[tlhIngan Hol] The use of 'aqroS

Steven Boozer sboozer at uchicago.edu
Wed Aug 2 11:00:51 PDT 2017

FYI, here are all the examples of {‘aqroS} (maximum, literally “[interior] top”) I know of to study:

  'aqroS qughDo: pIvlob Hut vI' vagh
  Maximum Cruising Speed - Warp 9.5 KBoP
  jabbI'ID pup: Qapchu'meH 'aqroS chuq: cha' vI' chorgh loghqammey
  High Resolution - Maximum Effective Range - 3.5 Light Years. KBoP
  QujwI' ghom rav: cha'; 'aqroS: jav
  2 to 6 players (MKE)
and its opposite  {rav} (minimum, literally “floor”):

  Hung buv rav: patlh Hut
  classified level 9 and above (KBoP)

  nen rav: chorgh ben
  AGES 8 to Adult (MKE)

-- Voragh

From: tlhIngan-Hol [mailto:tlhingan-hol-bounces at lists.kli.org] On Behalf Of SuStel
Sent: Wednesday, August 2, 2017 12:30 PM

On 8/2/2017 1:01 PM, mayqel qunenoS wrote:
We have the canon phrase {'aqroS qughDo} for "maximum cruising speed". (canon because it is from the bird of prey poster).
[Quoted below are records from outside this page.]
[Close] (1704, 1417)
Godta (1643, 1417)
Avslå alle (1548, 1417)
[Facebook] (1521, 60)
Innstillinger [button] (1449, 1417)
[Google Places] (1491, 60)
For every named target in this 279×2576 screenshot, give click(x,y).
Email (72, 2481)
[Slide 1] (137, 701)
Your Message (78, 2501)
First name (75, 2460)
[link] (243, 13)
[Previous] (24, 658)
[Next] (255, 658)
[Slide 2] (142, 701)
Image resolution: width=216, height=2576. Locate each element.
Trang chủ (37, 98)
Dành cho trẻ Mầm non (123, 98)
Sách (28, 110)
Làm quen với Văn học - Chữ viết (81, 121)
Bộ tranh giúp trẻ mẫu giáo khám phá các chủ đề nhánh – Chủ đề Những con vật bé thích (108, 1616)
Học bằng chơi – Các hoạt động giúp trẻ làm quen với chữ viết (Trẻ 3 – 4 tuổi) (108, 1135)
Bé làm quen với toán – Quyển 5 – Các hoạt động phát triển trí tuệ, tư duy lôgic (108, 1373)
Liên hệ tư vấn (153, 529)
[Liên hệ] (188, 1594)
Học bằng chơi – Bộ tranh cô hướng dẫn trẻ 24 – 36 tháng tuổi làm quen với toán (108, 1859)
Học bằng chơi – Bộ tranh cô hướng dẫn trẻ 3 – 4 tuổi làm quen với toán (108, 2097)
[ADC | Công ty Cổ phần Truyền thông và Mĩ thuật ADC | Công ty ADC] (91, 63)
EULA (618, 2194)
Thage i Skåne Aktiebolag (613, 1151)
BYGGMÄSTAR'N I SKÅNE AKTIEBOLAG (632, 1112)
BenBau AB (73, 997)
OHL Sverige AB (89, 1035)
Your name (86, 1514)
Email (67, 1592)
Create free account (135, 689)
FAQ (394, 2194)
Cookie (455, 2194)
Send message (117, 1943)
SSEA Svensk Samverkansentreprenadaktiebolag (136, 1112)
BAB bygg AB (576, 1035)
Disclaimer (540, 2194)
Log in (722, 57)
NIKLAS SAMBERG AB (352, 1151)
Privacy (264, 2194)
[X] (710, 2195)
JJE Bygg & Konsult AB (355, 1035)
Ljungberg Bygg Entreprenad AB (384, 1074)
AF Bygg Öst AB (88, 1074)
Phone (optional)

The way I analyze this phrase, it is "cruising speed of maximum".

There are two ways to interpret the noun-noun construction, genitive or possessive. Possessive is a subset of genitive.

You already understand possessive: it means the first noun owns, or holds, or is otherwise associated with the second noun. HoD quS captain's chair; chair of the captain; chair owned by, held by, or otherwise associated with the captain.

Genitive means the first noun modifies the meaning of the second noun, typically by narrowing the possible types of noun you're talking about. baS 'In metal drum: you're not saying metal owns, holds, or is associated with the drum; you're narrowing down what kind of drum you mean by saying it's the metal kind.

Possessive is a subset of genitive because a possessive noun also narrows the possible meanings of the second noun. Of all possible chairs, the one you're referring to is the one owned, held, or associated with the captain.

'aqroS qughDo maximum cruising speed is an example of a genitive construction that is not a possessive construction. The cruising speed doesn't own, hold, or find itself associated with the concept of maximum. Instead, you're specifying what kind of cruising speed you're talking about by narrowing it down to maximum cruising speed.

English sentences do not make this distinction clear, and Klingon almost doesn't distinguish at all between them. I can think of one instance where it does: when using pronouns with "relative area" nouns, you don't use the possessive suffixes; you use pronouns in a noun-noun construction: jIH Dung area above me instead of DungwIj; maH 'em area in front of us instead of 'emmaj. Otherwise, it's unclear whether, for instance, tlhIngan Hol means language associated with Klingons or language specified by its Klingonness. Or if you don't know the context, one might have a bunch of chairs lined up, and you're asked which one is the chair some hypothetical captain might use. There the phrase HoD quS wouldn't be possessive, because you're not talking about a captain owning or holding or being associated with the chair; you're talking about narrowing down the type of chair.
Would it be acceptable if we wrote {qughDo 'aqroS} for "the maximum of cruising speed" ? Would it mean the same ?

'aqroS qughDo talks about a cruising speed: maximum cruising speed, instead of half cruising speed or minimum cruising speed. qughDo 'aqroS talks about a maximum: cruising speed maximum, instead of emergency speed maximum or thruster speed maximum.